18.11.2022
Nachhaltigkeit und Digitalisierung in der Aus- und Weiterbildung: Vier Projekte ausgezeichnet Verleihung des Hermann-Schmidt-Preises 2022
„Nachhaltigkeit und Digitalisierung in der Aus- und Weiterbildung: Neue Konzepte und Umsetzungen“ – so lautete das Thema des diesjährigen Wettbewerbs um den „Hermann-Schmidt-Preis“. Der Verein „Innovative Berufsbildung“ identifizierte und prämierte nach zweijähriger coronabedingter Unterbrechung damit wieder gezielt vier Projekte, die beispielhafte Konzepte und Modelle entwickelt und in der Praxis erfolgreich umgesetzt haben. Die Wahl des Wettbewerbsthemas erfolgte vor dem Hintergrund, dass Nachhaltigkeit und Digitalisierung als wichtigste Treiber des Wandels in Wirtschaft und Gesellschaft gelten und beide Themen zudem ein erhebliches Potenzial zur Modernisierung und zur Steigerung der Attraktivität der Berufsbildung aufweisen.
Der 1996 gegründete Verein „Innovative Berufsbildung e.V.“ – getragen vom Bundesinstitut für Berufsbildung (BIBB) in Bonn sowie wbv Media in Bielefeld – hat sich zum Ziel gesetzt, mit dem Hermann-Schmidt-Preis auf innovative Ansätze in der Berufsbildungspraxis aufmerksam zu machen, diese zu fördern und als gute Beispiele zur Nachahmung zu empfehlen. Namensgeber ist der frühere Präsident des BIBB, Prof. Dr. Hermann Schmidt, der das Institut von 1977 bis 1997 leitete. Die Preisverleihung fand am 11. Oktober 2022 auf dem Jahreskongress Berufliche Bildung („jakobb“) in Stuttgart statt.

**Ziel 1:**
Beantworten Sie anhand des Textes zum Hermann-Schmidt-Preis 2022 diese Fragen:
(a) Wie viele Projekte wurden prämiert?
(b) In welchem Jahr wurde der Verein „Innovative Berufsbildung e.V.“ gegründet?
(c) Wann und in welcher Stadt fand die Preisverleihung statt?
**Ziel 2:**
Schreiben Sie aus dem Text zum Hermann-Schmidt-Preis 2022 den Abschnitt wortgetreu ab, der mit den Worten „Der 1996 gegründete“ beginnt und mit „in Stuttgart statt.“ endet.
**Ziel 3:**
Führen Sie den Text zum Hermann-Schmidt-Preis 2022 im Anschluss an seinen letzten Satz fort.
Das Material spielt hierfür keine Rolle.

**Bereitgestelltes Material:**
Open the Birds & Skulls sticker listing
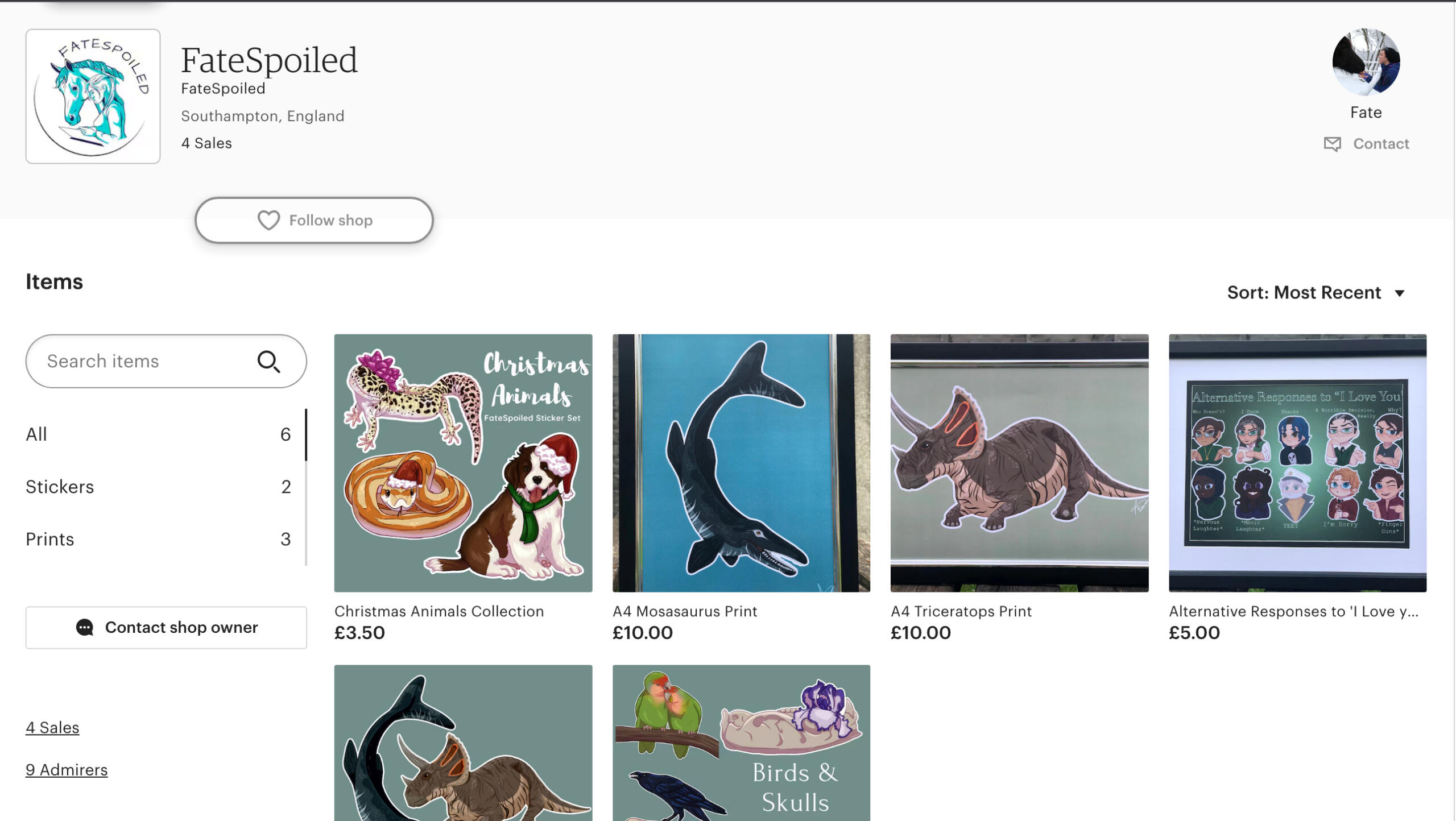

**Ergebnis 1:**
(a) Vier Projekte.
(b) 1996.
(c) Am 11. Oktober 2022 in Stuttgart.

**Ergebnis 2:**
Der 1996 gegründete Verein „Innovative Berufsbildung e.V.“ – getragen vom Bundesinstitut für Berufsbildung (BIBB) in Bonn sowie wbv Media in Bielefeld – hat sich zum Ziel gesetzt, mit dem Hermann-Schmidt-Preis auf innovative Ansätze in der Berufsbildungspraxis aufmerksam zu machen, diese zu fördern und als gute Beispiele zur Nachahmung zu empfehlen. Namensgeber ist der frühere Präsident des BIBB, Prof. Dr. Hermann Schmidt, der das Institut von 1977 bis 1997 leitete. Die Preisverleihung fand am 11. Oktober 2022 auf dem Jahreskongress Berufliche Bildung („jakobb“) in Stuttgart statt.

**Ergebnis 3:**
Aus den zum Wettbewerb eingereichten Initiativen gingen als Sieger hervor:
Hermann-Schmidt-Preisträger 2022: „HANDWERKhochN – Nachhaltigkeit in Handwerksbetrieben stärken!“ – Zentralstelle für die Weiterbildung im Handwerk e. V. (ZWH), Düsseldorf
Das Projekt bildet Betriebsinhabende zum Thema Nachhaltigkeit durch die Anwendung digitaler Management-Instrumente weiter. In Form von Workshops und persönlichen Beratungen lernen die Betriebsinhabenden, wie sie ihren Betrieb strategisch und operativ nachhaltiger aufstellen können. Das Herzstück der Instrumente ist der Nachhaltigkeits-Navigator Handwerk, ein webbasiertes Tool, das eine Bestandsaufnahme der Nachhaltigkeitsaktivitäten im jeweiligen Handwerksbetrieb ermöglicht. Darüber lassen sich weiterführend konkrete Nachhaltigkeitsziele formulieren und eine Nachhaltigkeitsstrategie ableiten. Begleitend zum Navigator steht den Betriebsinhabenden ein barrierefreier Leitfaden zur Nachhaltigkeitsberichterstattung sowie ein Quick Check für die erste Einschätzung ihrer Nachhaltigkeitsaktivitäten digital zur Verfügung. Das Projekt wird vom Bundesministerium für Bildung und Forschung (BMBF) gefördert. Nach Auffassung der Jury verknüpft das ausgezeichnete Projekt die beiden Schwerpunkte der diesjährigen Ausschreibung – Digitalisierung und Nachhaltigkeit – in herausragender Weise. Die Jury hebt zudem die flächendeckende Verbreitung des Projekts durch die Handwerkskammern hervor und würdigt insbesondere die vielfältigen Transfer-Aktivitäten.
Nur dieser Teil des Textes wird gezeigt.